● **What you will do**: When you return the lines below, go from the first through the line with "Given: Click the VK logo in header", keep them exact, and leave out every picture.

● **Collected data**:
▬▬▬
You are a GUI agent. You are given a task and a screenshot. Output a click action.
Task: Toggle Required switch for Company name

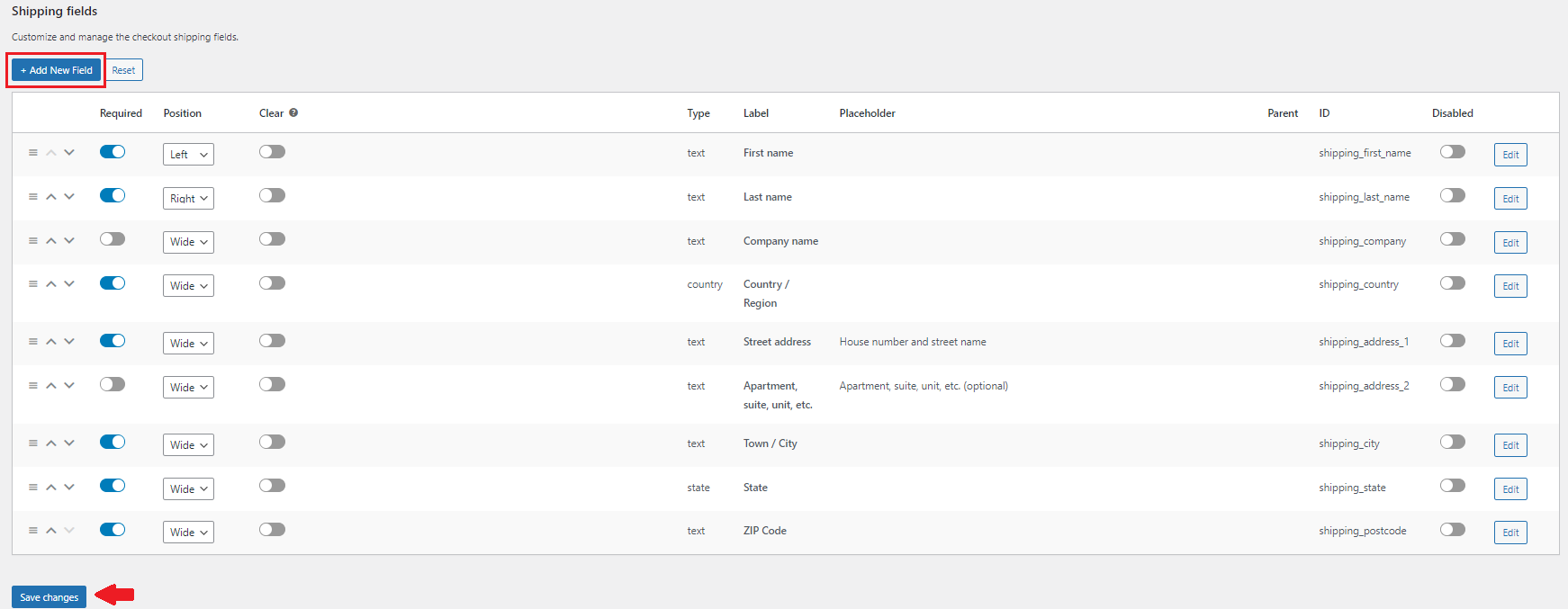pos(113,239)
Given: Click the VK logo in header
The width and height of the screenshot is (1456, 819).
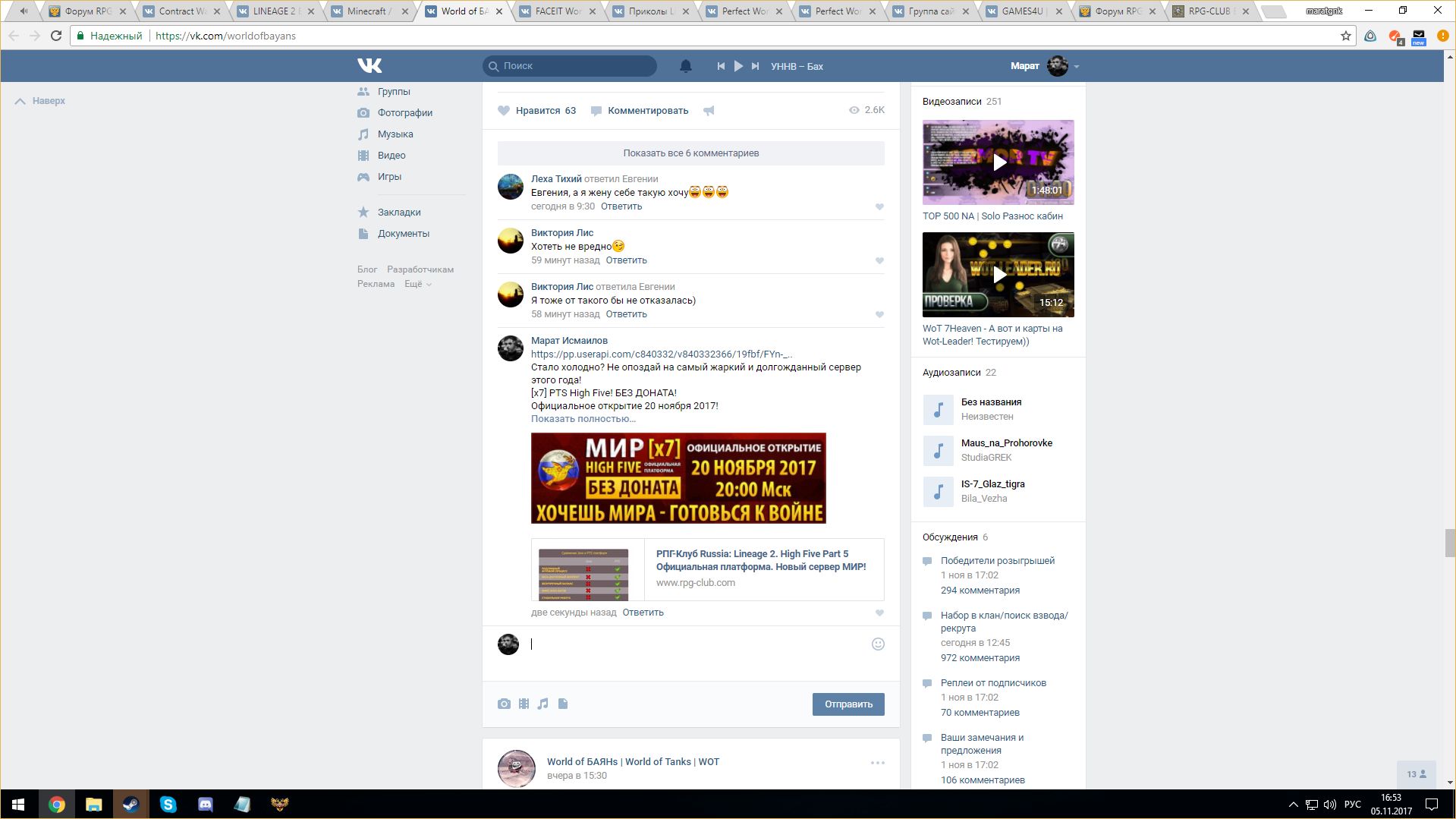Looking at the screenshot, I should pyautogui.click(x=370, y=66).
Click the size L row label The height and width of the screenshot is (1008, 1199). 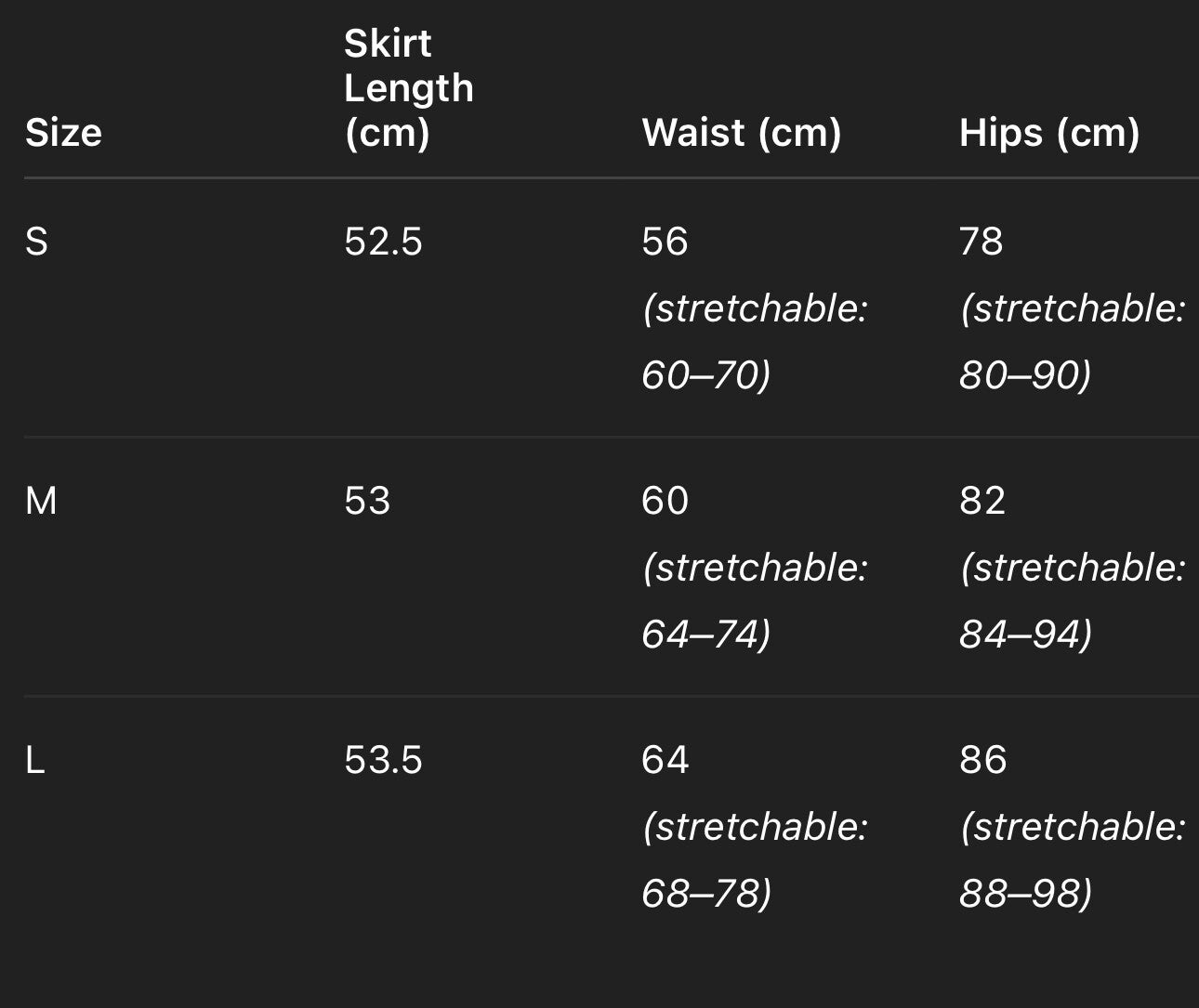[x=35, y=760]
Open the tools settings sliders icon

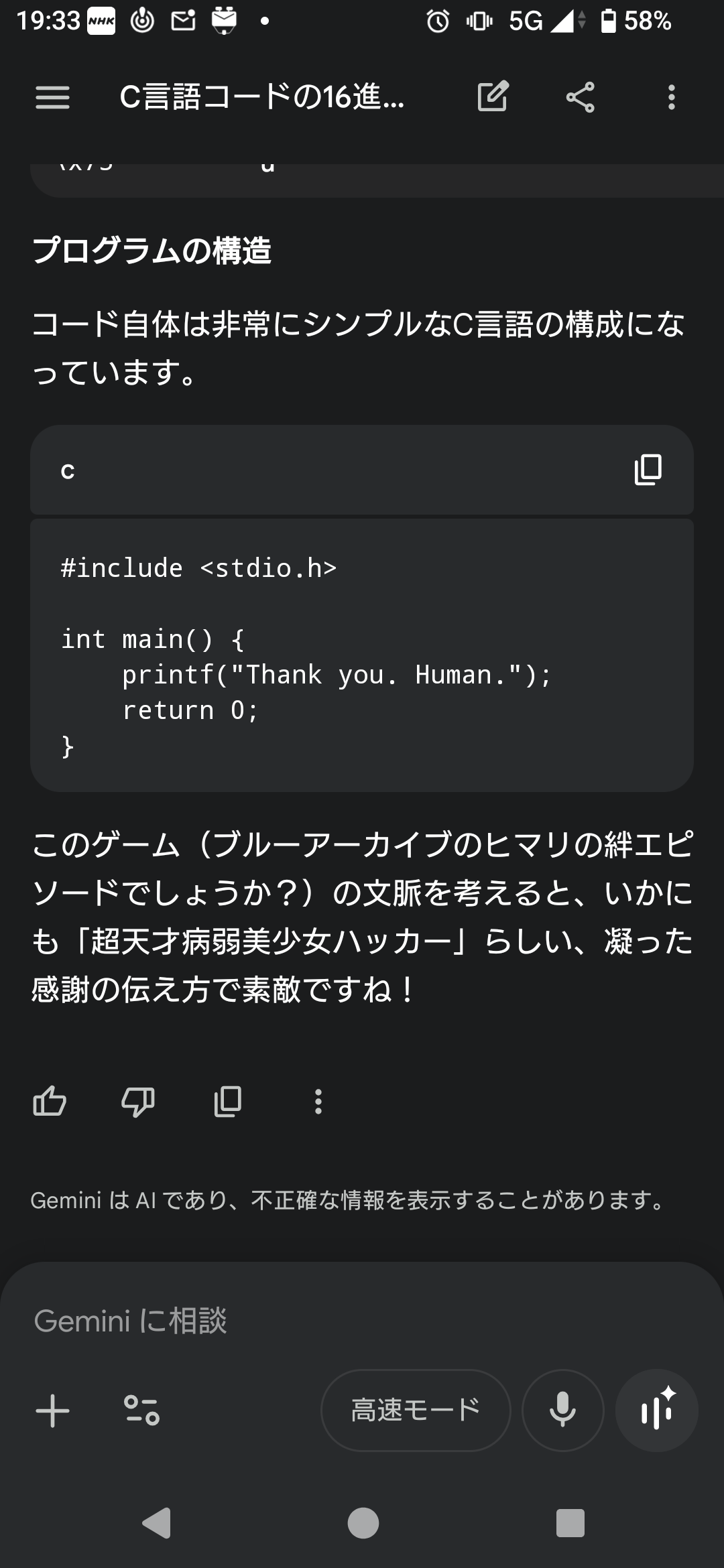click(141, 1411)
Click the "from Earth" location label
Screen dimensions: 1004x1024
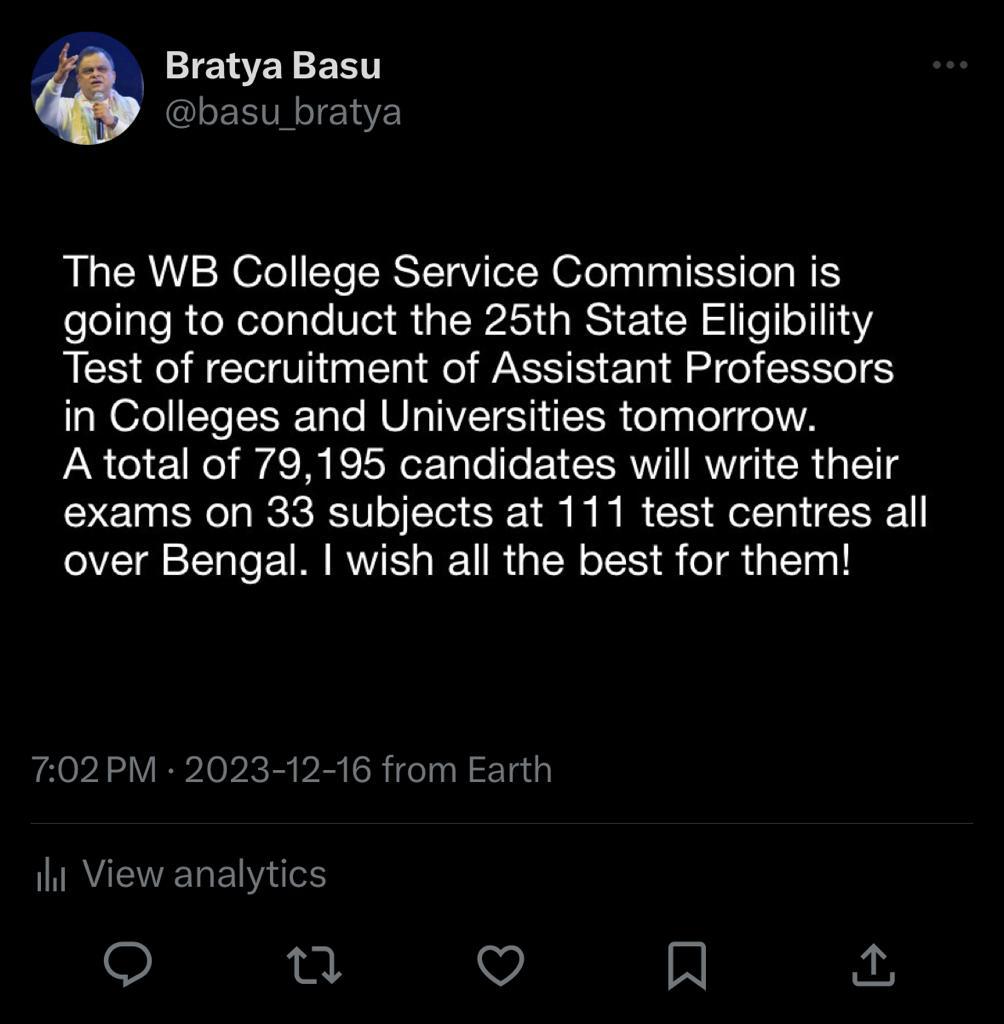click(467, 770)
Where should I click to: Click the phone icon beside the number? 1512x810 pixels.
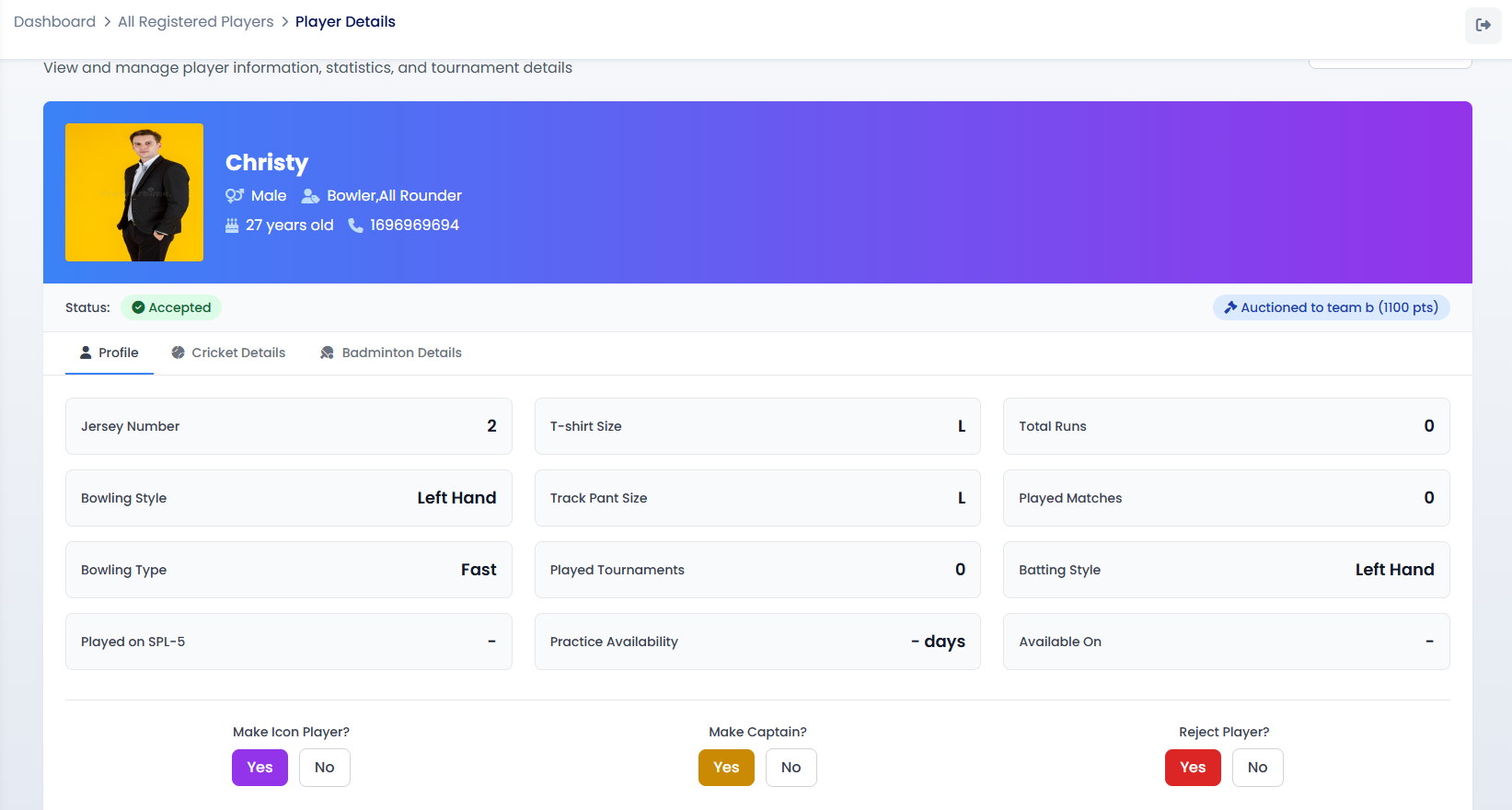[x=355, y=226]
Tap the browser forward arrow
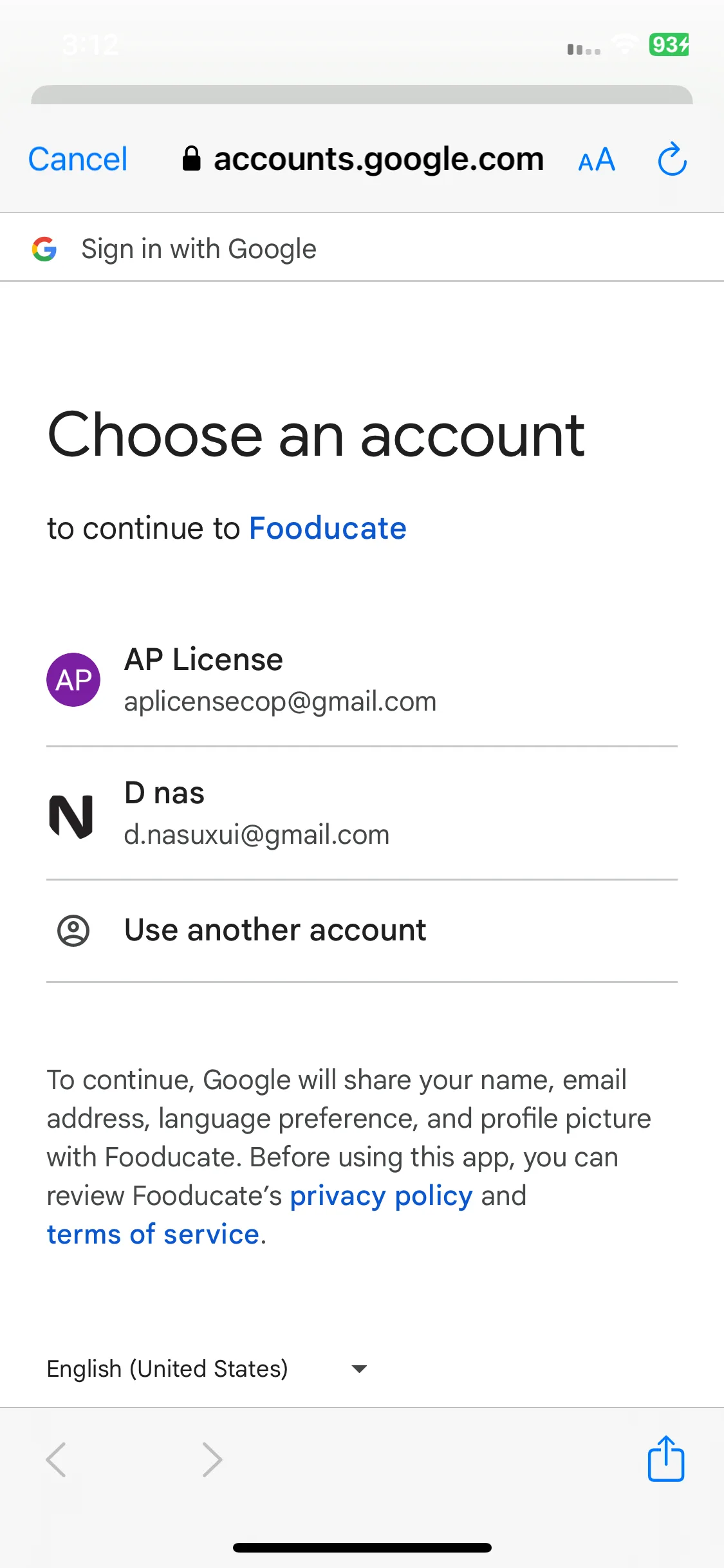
▬▬▬
● **Solution**:
You are a GUI agent. You are given a task and a screenshot. Output a click action.
Task: Toggle Required switch for Company name

pos(113,239)
Given: Click the VK logo in header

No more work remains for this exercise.